Contents
- 1. Check how you see the future
- 2. Don’t be afraid to be funny
- 3. Talk to yourself
- 4. Play with each other
- 5. Adhere to the principle of “be realistic – demand the impossible”
- 6. Share important things with each other
- 7. Don’t show your partner the bill
- 8. Don’t be afraid to get old
- 9. Talk about feelings
- 10. Work with annoyance
- 11. Learn to Express Your Thoughts Directly
- 12. Before asking a partner a question, ask yourself
- About expert
Among the many rules for two that can be carved on tablets – or at least written on a cheat sheet – coach Leonid Krol identifies 12 “points of value.”

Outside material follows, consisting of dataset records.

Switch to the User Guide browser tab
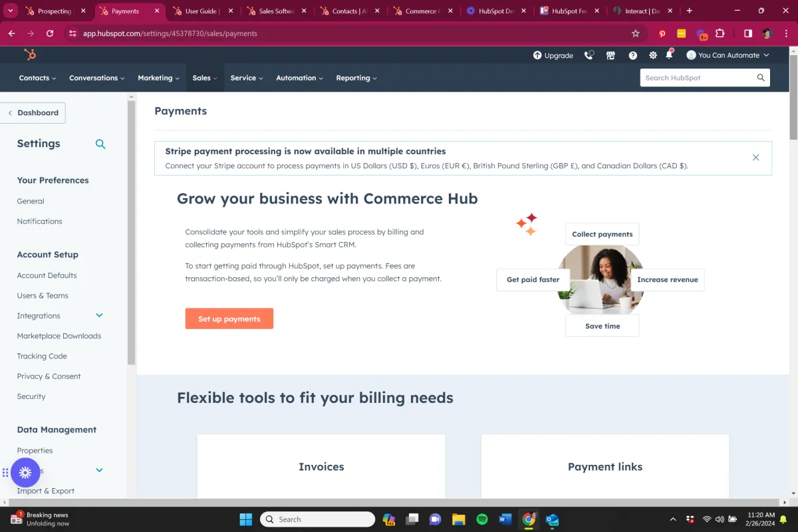Screen dimensions: 798x532 point(203,11)
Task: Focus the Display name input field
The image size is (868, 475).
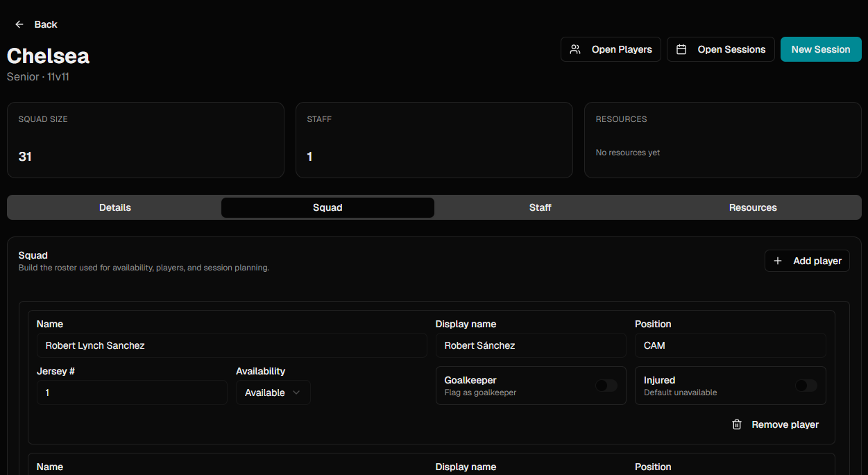Action: (530, 345)
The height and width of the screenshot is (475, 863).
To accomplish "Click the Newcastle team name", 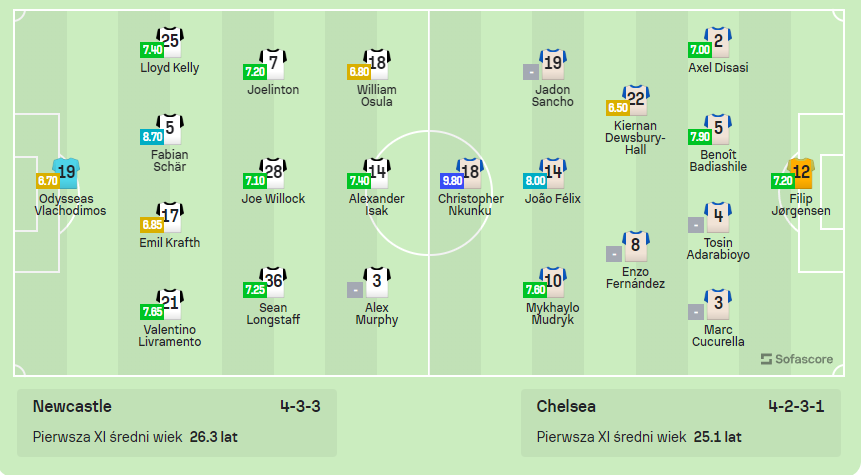I will pos(72,406).
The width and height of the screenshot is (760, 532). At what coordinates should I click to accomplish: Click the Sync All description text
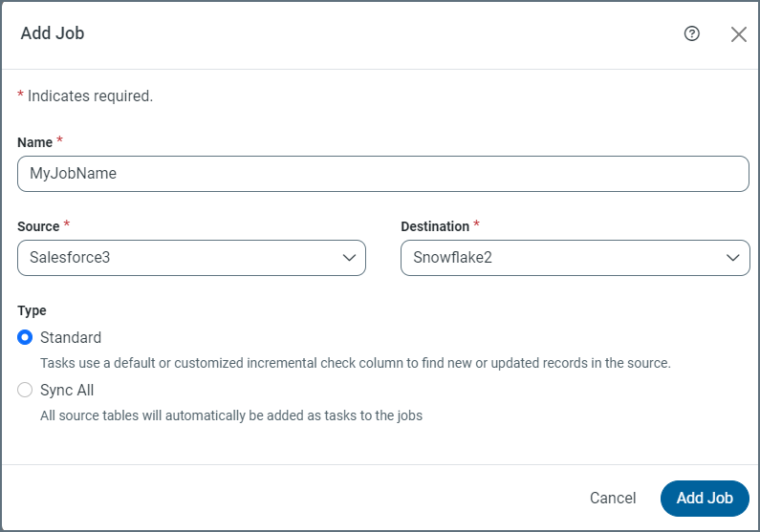tap(231, 415)
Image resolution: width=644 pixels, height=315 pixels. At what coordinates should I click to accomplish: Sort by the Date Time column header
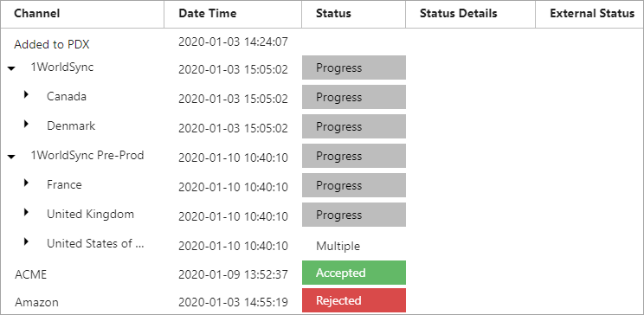pos(208,14)
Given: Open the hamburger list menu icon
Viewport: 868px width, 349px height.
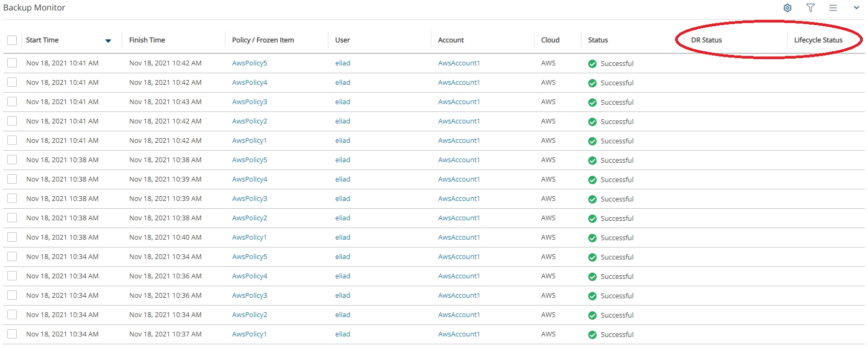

1. Check how you see the future
This can be done either orally, to yourself, or out loud, with a partner. One option is to think something over, write it down on paper, and then discuss it with a partner. And the most ingenious solution is to make it in the form of a love letter. Even if it seems ridiculous and your current relationship does not imply this.
2. Don’t be afraid to be funny
More humor and smiles. These fish swim only in clean water. If you are too serious, demanding a lot, out loud and to yourself, check if it’s time to clear the pond of mud.
3. Talk to yourself
This is different from “repeat-mumble records”. Take breaks, cultivate a time when you have nothing to do and you can look in the mirror and be honest with yourself.
4. Play with each other
More common games with a partner, but in such a way that the emotions are real and the joy is new. Make up games! Do not be consumers, creativity is more than appropriate here. Make something together (saw firewood without getting tired), play table tennis, dance. Spend time together, thereby signing the importance of this “superfluous and random, but so necessary.”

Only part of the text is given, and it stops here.